Extrait de Guérir de l’hôpital (non daté)

Autoportraits dans un bol de café

Ma recherche fait un bond, ma mélancolie est mise en déroute, enfin presque, ne jurons de rien, le jour où je comprends comment photographier le reflet de mon visage dans le bol de café que je bois le matin ou plutôt que je ne bois plus, rien qu’une tasse, c’est plus sage, réalisant une série de photos qui me permet ensuite de peindre des autoportraits dans le miroir d’un bol de café.
(…)
Il n’y a pas si longtemps, heureux de vivre à la campagne, d’être libéré du poids de la mélancolie, en rêvassant à partir du désordre qui s’accumule sur ma table, c’est criant, comment n’y ai-je pas pensé avant, le bol de café jouant le rôle d’un miroir, il suffit que je me penche sur mon bol, que je place un objectif en face de moi sous l’angle de vue convenable pour que mon appareil enregistre mon reflet dans une petite mare de café, mes deux mains autour, renouant ainsi avec un de mes thèmes préférés, le visage et la main, mieux même, associant l’image du visage dans le miroir et la présence des deux mains, renouvelant le dialogue, combien efficace, du miroir et de la réalité.

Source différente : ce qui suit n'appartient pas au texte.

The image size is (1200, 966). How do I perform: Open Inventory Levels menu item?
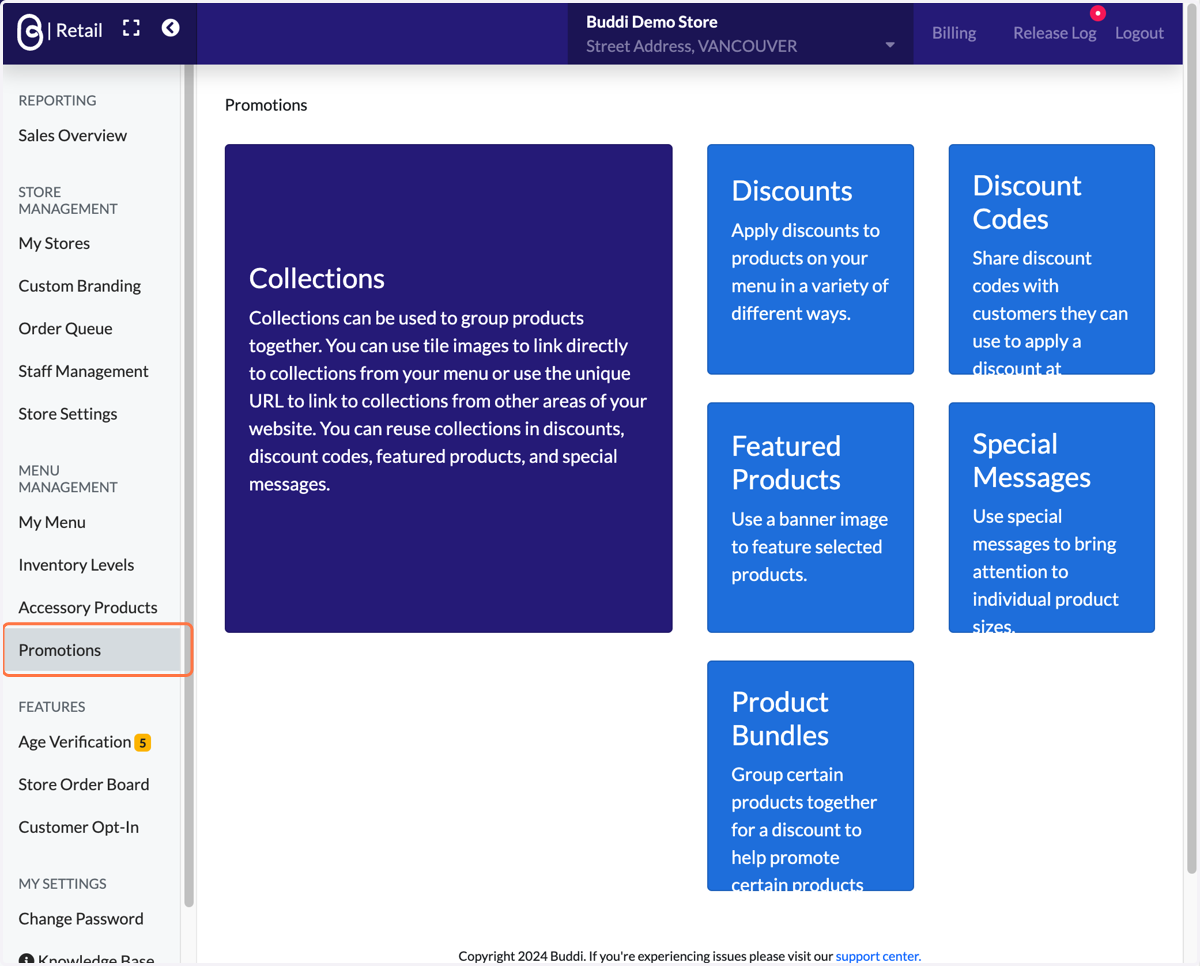76,565
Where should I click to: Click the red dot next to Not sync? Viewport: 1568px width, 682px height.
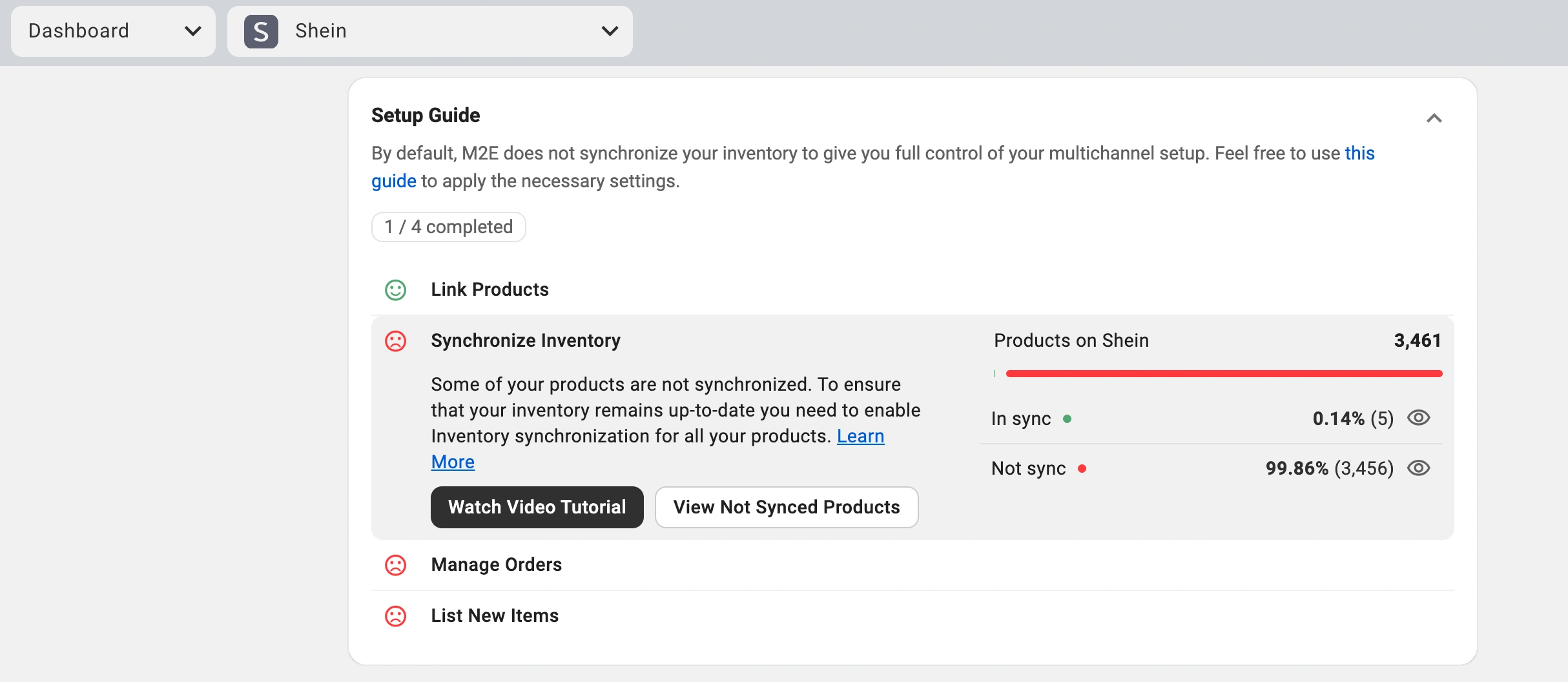pos(1082,469)
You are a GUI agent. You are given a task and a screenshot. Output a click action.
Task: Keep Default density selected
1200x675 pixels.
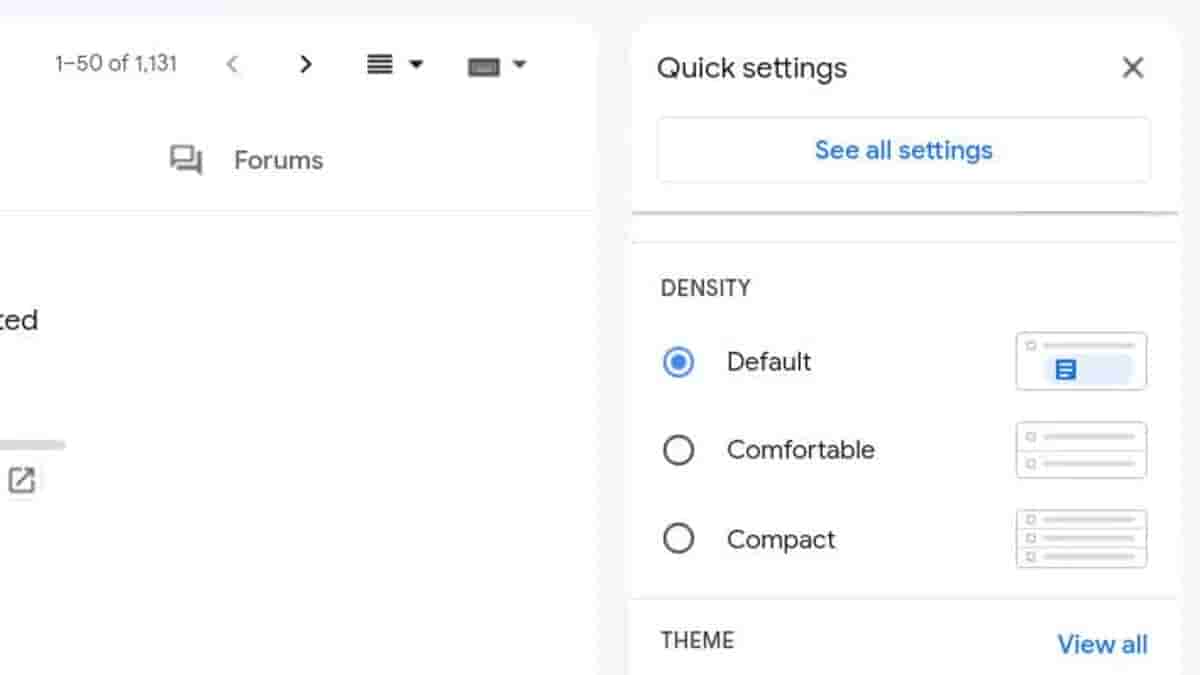click(x=679, y=362)
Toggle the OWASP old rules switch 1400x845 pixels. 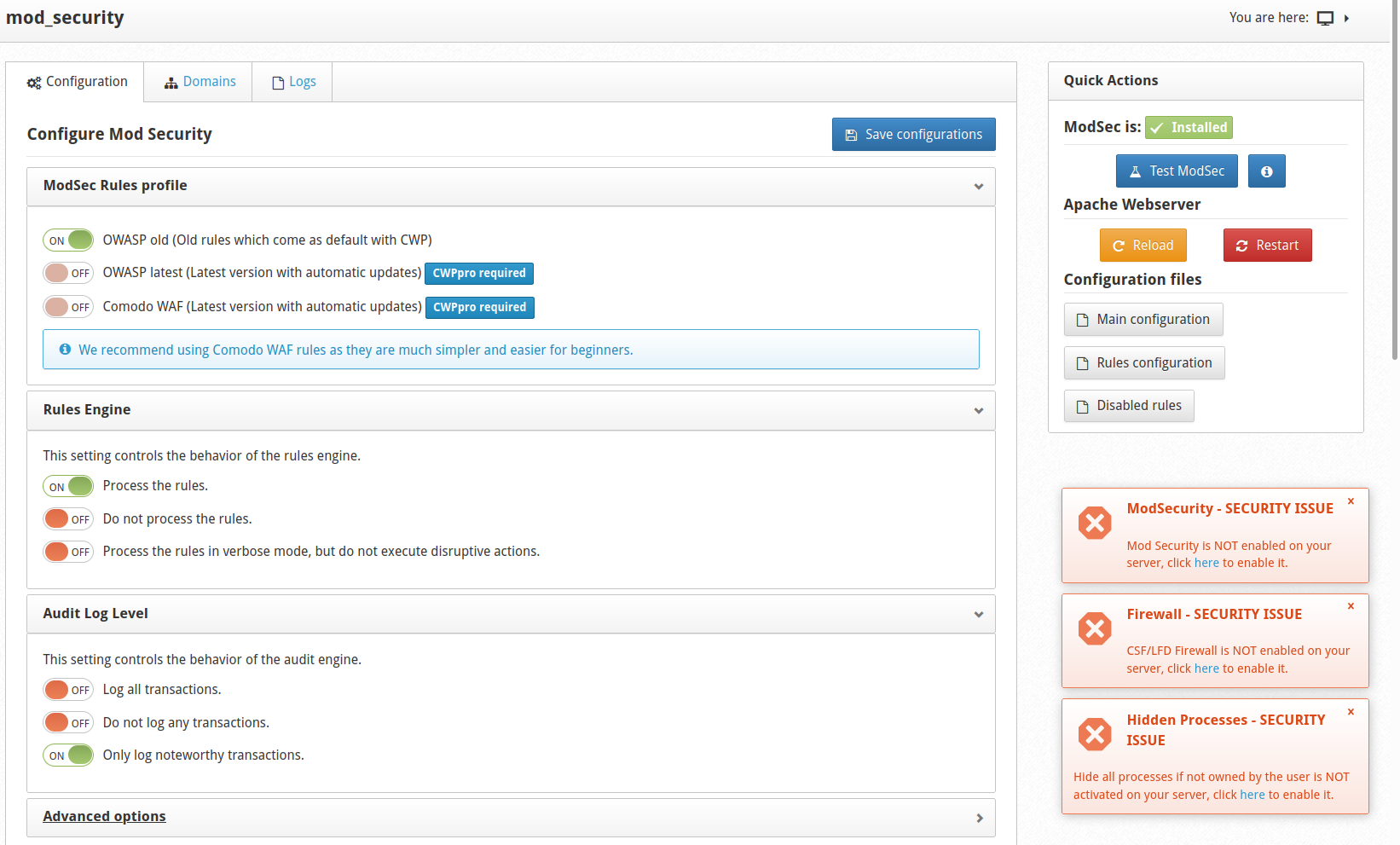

En outre, je me rends compte qu’en me peignant dans une situation dont l’évidence échappe le plus souvent à l’attention de celui qui boit un bol de café, j’invite le spectateur à prendre ma place pour s’amuser de la petite fiction que je lui soumets. Il en va ainsi de toute peinture, celui qui la regarde adopte le regard du peintre, mais ici, de la façon dont je donne à voir mon tableau, le spectateur ne peut ignorer qu’il se trouve à la place d’un autre. En l’occurrence cet autre est un Narcisse ordinaire qui se regarde dans un bol de café, la scène a lieu sur n’importe quelle table de cuisine, le miroir n’est pas fixé au mur mais posé sur une toile cirée.
Mes bols de café qui se rident à l’envi des reflets de mon visage, aucune galerie ne s’est encore risquée à les exposer, à les boire. Eh bien, je m’en fous.